With Serena, the word-name aspect is brought to my attention. (I might also have noticed it with Cora.)
And so on. The names on your list all work very well with Stella, I think—but in quite different ways. One exercise that might help you narrow things down is to talk about what kind of images you get when you picture each of the possible sister pairs. Which set can you most easily imagine as Your Family?
I thought perhaps in this next paragraph I’d say which was my own favorite name from your list—but I’m finding it very difficult to choose. When I did the exercise where I pretended to cross off each name in turn, the one that gave me the most pain was Caterina. I think it’s beautiful; I love it with Stella; I love it with your surname. Most of all, I love that Caterina Patrice would honor both grandmothers in one shot. Imagine the happy weeping! And each girl would have a special story about her name.
I was reading over your letters again to see if I could figure out which name was your joint favorite, but what seems to be the overall theme is that none of the names strike both of you as being just right. Perhaps we’d have more luck looking for names that are similar to the ones on your list.
Let’s look at Scarlett, for example. Violet, Charlotte, and Skyler are all similar, though of course quite different in style.
Calista also seems similar to me. Stella and Calista. They do share several sounds, maybe too many sounds. I’m picturing introducing them (“This is Stella, and this is Calista”) and sometimes the pairing seems to have too many sounds in common and sometimes it just seems very well coordinated.

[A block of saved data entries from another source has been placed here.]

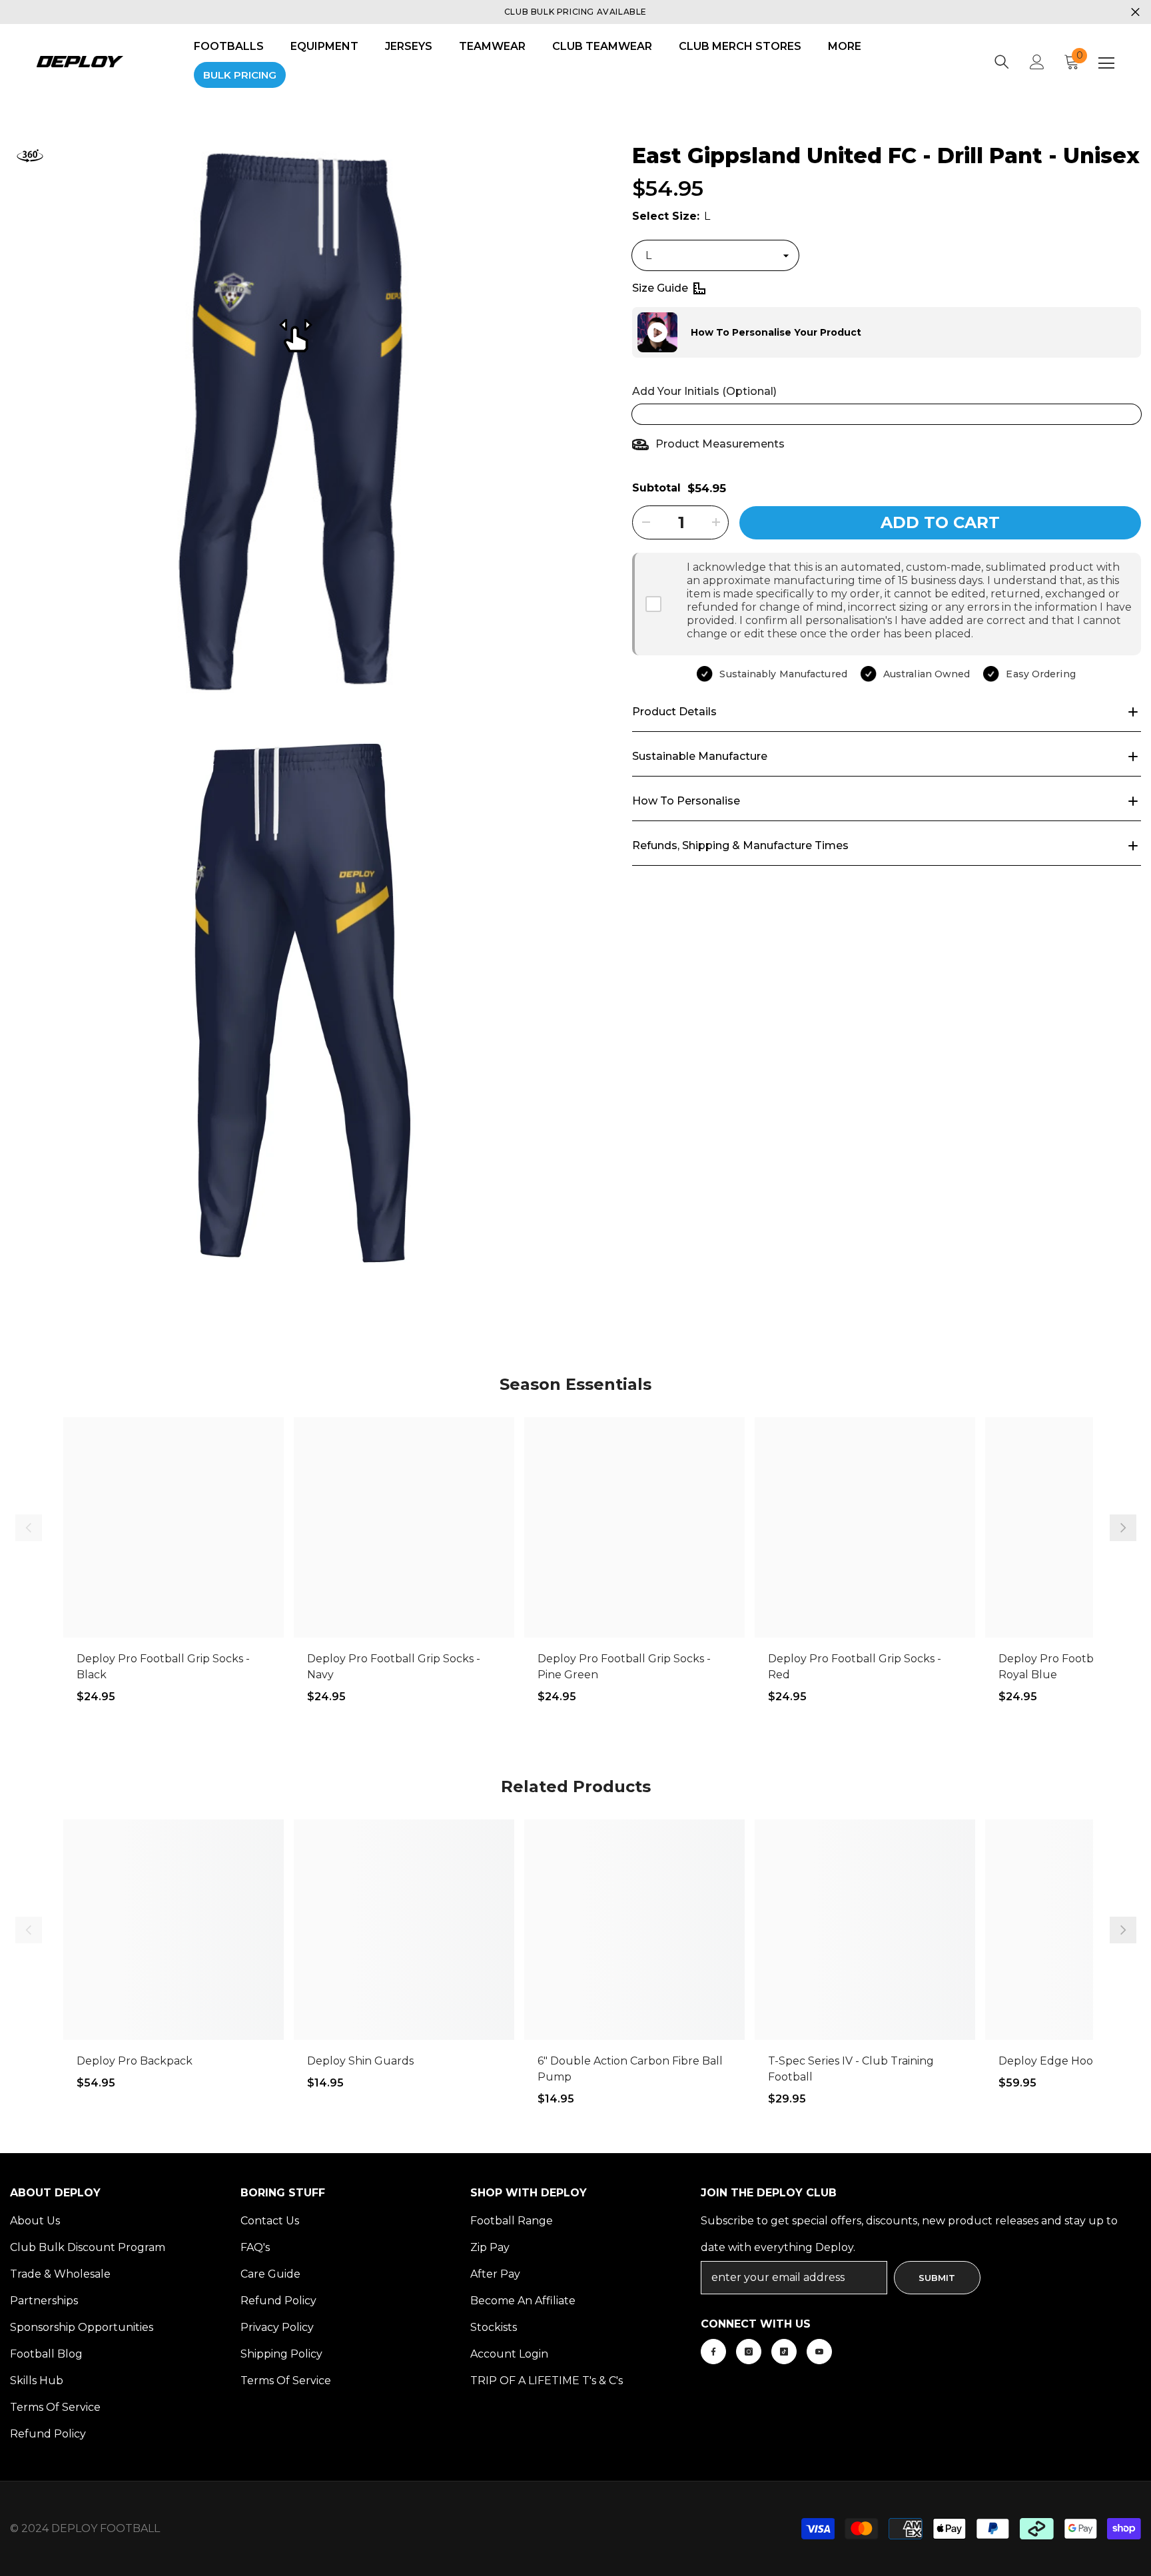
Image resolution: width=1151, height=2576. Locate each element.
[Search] (1001, 62)
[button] (632, 332)
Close (1135, 12)
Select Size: (671, 216)
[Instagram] (748, 2351)
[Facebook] (713, 2351)
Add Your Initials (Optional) (704, 391)
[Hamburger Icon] (1106, 63)
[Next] (1123, 1527)
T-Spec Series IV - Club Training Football (851, 2069)
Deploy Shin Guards (360, 2061)
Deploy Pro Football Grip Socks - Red (854, 1666)
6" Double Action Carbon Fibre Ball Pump (630, 2069)
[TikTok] (784, 2351)
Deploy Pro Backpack (134, 2061)
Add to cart (940, 522)
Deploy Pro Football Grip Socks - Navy (393, 1666)
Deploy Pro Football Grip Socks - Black (163, 1666)
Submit (937, 2277)
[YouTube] (819, 2351)
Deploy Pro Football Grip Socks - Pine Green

Now I’ve gotten distracted by the Italian section of The Baby Name Wizard, while looking to see if Calista is by any chance Italian (it’s Latin, so sort of pre-Italian, and also Greek). Oh! Oh oh oh! What about BIANCA? I love that name, and I think it goes beautifully with Stella! Stella and Bianca! Oh, I want to go back in time and have two girls and use those names! Stella Grace and Bianca Noelle.
Or Claudia. One of my favorite girl names was Claudia; it was unfortunate that Paul had a Significant Claudia in his past. (She was a very nice girl, but he still didn’t want to use the name for a daughter.) Stella and Claudia.
Or Elena is lovely, and somewhat similar to Serena. Stella and Elena. The Oxford Dictionary of First Names says that the meaning of the name is uncertain but may be connected with the words “ray” and “sunbeam”—what a nice coordinating meaning with Stella’s! But again, perhaps they have too many sounds in common.
Selena is similar to Serena, and may mean “moon.” Or the spelling Celina may tie it more to the meaning “celestial.” (The Oxford Dictionary of First Names says both names are of uncertain origin.)
Carys would be pretty. Stella and Carys. It does make me think of Stella Maris, but that’s not negative.
Or Geneva: a little like Serena, a little like Gianna. Stella and Geneva.
With Serena, I like the idea of the middle name Noelle. I also like Celeste or Corinne. Or to coordinate with Grace, I like Kate or May or Pearl. Oh, or Joy! I love Serena Joy, unless that’s getting a little too wordy.
I see I never answered if I thought Stella and Scarlett were too matchy. I think if you were planning more children, I might worry that the combination would make you feel like you had to choose something equally well-coordinated for a third child; because you’re stopping at two, I don’t think they’re too matchy.
It’s true that it may come down to one of you liking the name more than the other does. I think that must in fact be typical: I think it’s less common for both parents to love a name equally. Sometimes retrospect takes care of these things: if one parent loves the name almost as much as the other does, it may feel to them later on as if they always loved the name just as much.
One way to make things feel more balanced is this: let the preference tip the other direction for the middle name. So for example, if you end up choosing your husband’s favorite of Serena, perhaps the middle name could be one of your favorites such as Luciana or Rose or Scarlett.